> _TEXT FOR ANALYSIS_
=== Begin Enclosure ===

My musician-lovers MannedUp, GeneralLee, and Bogart, I will see you tonight.
My darling Mr. Taylor "MannedUp" Hanson, it is never easy loving another man's wife, and I have seen how much harder love is when that wife is me. This damned "egg" is not fair to anyone. This inhumane torment Obama enforces with persecution of you is intolerable. I am doing everything I can think of to make this better for all of you.
My darling Mr. Brien "GeneralLee" Dennehy, how are you? I know where you go and what you do when you are not in front of me. Please be careful out there. You belong at my side not dead. Please never make me lose you.
My darling Mr. Bryan "Bogart" Eno, do you need more ways to help me? You told me you are happier trying to drive in here to pick me up than taking care of my housekeeping. As long as you never forget how much I love you and need you (the whole purpose of my giving you such a long to-do list), you know you can do pretty much anything you want. And thank you.
My Royal Consort LightFoot whom I am STILL forbidden from speaking with least of all ever making love to, I will have my boots on tonight. I have a weeks worth of dancing to make up for.
My darling Mr. Kris "LightFoot" Novoselic, I also know what you do when you are not with me. My beautiful world considers you a giant among political activists. Thank you.
The Santa Monica Police told me they have been talking, and I have noticed they have become kinder to all of us. Everyone is safer with me here instead of in Iowa. You should have seen how bad Iowa was for my brave rescuers; we lost so many.
It takes a world to save the world. Thank you for being in mine.
And for the place of honor in every blog post... My darling husband, Sweetness, I love and adore you. How is my king today?
My darling the Mr. Johnny "Love-of-my-Life" Depp, this is all housekeeping. I am not going to write the angry proof I gestated Sunday afternoon until Obama makes me angry again, but I did promise to send you to London to speak with our friends and colleagues there.
Beloved, my original intent was to ask you to collect our evidence there, so make sure you create a way to speak with my darling Prime Minister David Cameron if I need you to collect that hard evidence in the future.

=== End Enclosure ===

> _RECORD SET_
=== Begin Enclosure ===

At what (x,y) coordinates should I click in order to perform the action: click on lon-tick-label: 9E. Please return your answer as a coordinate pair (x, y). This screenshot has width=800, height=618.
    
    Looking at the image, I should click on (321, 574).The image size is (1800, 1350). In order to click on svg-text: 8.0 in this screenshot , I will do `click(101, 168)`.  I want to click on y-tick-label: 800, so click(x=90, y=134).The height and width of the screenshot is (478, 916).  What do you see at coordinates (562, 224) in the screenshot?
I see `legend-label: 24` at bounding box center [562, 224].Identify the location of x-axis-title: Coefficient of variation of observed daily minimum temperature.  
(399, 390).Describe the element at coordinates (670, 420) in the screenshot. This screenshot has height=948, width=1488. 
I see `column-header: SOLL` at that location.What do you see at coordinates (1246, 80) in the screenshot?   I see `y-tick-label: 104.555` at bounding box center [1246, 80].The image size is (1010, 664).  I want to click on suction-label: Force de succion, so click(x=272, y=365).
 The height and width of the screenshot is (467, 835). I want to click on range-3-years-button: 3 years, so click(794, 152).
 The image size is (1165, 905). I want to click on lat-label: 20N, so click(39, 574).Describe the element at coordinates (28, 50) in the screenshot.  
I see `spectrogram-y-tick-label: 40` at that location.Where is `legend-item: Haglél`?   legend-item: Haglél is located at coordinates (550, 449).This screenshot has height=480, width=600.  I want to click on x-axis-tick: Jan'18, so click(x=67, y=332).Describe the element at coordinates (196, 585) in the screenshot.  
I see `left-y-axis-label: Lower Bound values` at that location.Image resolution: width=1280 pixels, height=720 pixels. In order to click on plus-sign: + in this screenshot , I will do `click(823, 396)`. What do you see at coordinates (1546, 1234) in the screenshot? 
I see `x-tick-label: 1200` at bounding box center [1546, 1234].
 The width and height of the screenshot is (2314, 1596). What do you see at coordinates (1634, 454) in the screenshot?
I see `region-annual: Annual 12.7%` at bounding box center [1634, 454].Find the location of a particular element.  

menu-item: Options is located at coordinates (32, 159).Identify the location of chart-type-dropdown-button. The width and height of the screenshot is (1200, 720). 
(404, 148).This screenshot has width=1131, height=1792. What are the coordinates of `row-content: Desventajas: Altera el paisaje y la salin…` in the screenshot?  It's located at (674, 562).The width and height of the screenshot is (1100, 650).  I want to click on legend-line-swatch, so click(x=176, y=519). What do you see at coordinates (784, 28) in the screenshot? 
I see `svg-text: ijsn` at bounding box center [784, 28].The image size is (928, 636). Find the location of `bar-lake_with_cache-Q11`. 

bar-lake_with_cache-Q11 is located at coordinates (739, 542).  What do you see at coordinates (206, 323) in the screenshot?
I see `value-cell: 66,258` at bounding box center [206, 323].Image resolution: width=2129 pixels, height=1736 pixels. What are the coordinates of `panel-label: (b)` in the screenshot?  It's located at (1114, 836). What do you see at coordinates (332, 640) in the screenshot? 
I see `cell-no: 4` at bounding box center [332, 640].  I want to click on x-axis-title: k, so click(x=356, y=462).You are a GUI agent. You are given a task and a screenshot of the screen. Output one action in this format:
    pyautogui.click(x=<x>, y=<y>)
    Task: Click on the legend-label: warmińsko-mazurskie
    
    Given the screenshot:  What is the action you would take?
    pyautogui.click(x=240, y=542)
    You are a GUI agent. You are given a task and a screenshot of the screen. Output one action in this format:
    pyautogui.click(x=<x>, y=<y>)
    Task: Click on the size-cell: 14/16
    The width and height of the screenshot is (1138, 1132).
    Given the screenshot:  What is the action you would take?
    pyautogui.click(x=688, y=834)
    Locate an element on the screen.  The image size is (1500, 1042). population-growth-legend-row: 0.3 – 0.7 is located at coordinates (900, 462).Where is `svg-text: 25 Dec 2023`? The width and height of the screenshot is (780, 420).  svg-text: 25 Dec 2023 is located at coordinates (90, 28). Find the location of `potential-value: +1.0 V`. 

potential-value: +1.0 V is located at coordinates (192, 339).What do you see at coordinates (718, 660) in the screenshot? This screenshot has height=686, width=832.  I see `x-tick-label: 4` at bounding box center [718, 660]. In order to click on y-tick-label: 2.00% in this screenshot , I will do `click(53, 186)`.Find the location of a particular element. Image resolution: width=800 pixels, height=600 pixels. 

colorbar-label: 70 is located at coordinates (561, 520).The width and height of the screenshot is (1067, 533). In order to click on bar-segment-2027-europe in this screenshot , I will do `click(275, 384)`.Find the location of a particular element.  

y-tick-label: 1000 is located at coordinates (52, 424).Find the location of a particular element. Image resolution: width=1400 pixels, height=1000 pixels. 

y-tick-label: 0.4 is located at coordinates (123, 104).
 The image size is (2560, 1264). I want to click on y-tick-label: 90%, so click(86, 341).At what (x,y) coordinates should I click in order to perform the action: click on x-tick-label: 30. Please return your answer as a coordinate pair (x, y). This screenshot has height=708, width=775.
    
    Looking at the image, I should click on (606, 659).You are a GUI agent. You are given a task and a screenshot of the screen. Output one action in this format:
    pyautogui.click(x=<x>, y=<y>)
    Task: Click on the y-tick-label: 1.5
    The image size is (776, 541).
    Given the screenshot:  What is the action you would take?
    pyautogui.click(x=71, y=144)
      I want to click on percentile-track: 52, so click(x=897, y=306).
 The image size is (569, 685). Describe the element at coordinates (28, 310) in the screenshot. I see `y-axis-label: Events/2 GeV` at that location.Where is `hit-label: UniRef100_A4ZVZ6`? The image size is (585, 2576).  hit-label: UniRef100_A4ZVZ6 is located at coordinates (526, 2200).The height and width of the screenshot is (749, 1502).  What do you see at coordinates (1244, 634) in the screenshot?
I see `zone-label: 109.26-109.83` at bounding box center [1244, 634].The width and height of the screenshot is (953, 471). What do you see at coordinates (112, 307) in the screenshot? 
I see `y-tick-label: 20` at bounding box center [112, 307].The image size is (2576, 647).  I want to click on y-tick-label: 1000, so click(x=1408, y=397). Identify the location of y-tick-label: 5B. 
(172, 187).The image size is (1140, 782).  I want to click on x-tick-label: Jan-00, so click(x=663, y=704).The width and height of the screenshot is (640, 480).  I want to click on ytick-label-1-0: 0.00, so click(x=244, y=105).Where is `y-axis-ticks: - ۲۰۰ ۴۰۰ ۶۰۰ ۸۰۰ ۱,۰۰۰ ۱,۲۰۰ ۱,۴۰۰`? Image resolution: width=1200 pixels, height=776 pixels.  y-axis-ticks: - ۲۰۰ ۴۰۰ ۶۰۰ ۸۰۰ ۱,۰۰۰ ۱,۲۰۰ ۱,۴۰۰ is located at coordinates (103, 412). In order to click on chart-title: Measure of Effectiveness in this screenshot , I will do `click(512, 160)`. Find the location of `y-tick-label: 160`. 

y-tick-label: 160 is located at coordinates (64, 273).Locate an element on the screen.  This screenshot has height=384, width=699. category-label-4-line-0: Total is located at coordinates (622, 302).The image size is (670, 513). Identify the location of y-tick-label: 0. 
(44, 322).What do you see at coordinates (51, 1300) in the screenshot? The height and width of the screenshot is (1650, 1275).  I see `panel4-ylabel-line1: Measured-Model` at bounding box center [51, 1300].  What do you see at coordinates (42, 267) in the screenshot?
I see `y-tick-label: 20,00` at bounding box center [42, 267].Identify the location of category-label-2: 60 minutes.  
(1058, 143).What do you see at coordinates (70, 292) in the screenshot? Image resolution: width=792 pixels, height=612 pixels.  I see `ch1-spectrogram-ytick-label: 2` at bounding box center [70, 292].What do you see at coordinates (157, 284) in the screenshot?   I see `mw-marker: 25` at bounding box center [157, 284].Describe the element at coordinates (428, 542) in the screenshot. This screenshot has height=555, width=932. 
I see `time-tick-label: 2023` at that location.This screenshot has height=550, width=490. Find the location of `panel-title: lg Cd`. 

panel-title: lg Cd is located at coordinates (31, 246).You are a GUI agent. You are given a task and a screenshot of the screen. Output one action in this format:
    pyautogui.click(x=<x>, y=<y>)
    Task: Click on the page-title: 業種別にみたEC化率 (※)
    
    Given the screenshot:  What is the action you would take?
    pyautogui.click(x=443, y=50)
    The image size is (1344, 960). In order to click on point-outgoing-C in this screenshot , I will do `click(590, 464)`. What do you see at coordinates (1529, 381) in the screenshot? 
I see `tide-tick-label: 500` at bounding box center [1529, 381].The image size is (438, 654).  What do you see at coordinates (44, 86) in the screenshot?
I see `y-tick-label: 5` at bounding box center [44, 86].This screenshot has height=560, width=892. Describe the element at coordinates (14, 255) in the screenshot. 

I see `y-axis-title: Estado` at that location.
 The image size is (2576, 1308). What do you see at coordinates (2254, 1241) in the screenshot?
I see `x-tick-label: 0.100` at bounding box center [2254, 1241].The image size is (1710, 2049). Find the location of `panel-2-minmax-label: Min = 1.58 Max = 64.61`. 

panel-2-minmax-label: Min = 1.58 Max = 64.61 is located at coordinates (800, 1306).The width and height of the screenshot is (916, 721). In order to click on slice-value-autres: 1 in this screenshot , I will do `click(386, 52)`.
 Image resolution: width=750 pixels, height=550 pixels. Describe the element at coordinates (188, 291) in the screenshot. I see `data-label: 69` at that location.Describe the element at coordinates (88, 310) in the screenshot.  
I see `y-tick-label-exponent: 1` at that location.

=== End Enclosure ===

> _TASKS AND EXERCISES_
[1] Which state does the blog post say was bad for the writer's rescuers?
[2] Print the part of the blog post that begins at the words "It takes a world" and stops after the words "in the future.".
The rows play no part in what comes next.

> _EXPECTED RESPONSES_
[1] Iowa.

[2]
It takes a world to save the world. Thank you for being in mine.
And for the place of honor in every blog post... My darling husband, Sweetness, I love and adore you. How is my king today?
My darling the Mr. Johnny "Love-of-my-Life" Depp, this is all housekeeping. I am not going to write the angry proof I gestated Sunday afternoon until Obama makes me angry again, but I did promise to send you to London to speak with our friends and colleagues there.
Beloved, my original intent was to ask you to collect our evidence there, so make sure you create a way to speak with my darling Prime Minister David Cameron if I need you to collect that hard evidence in the future.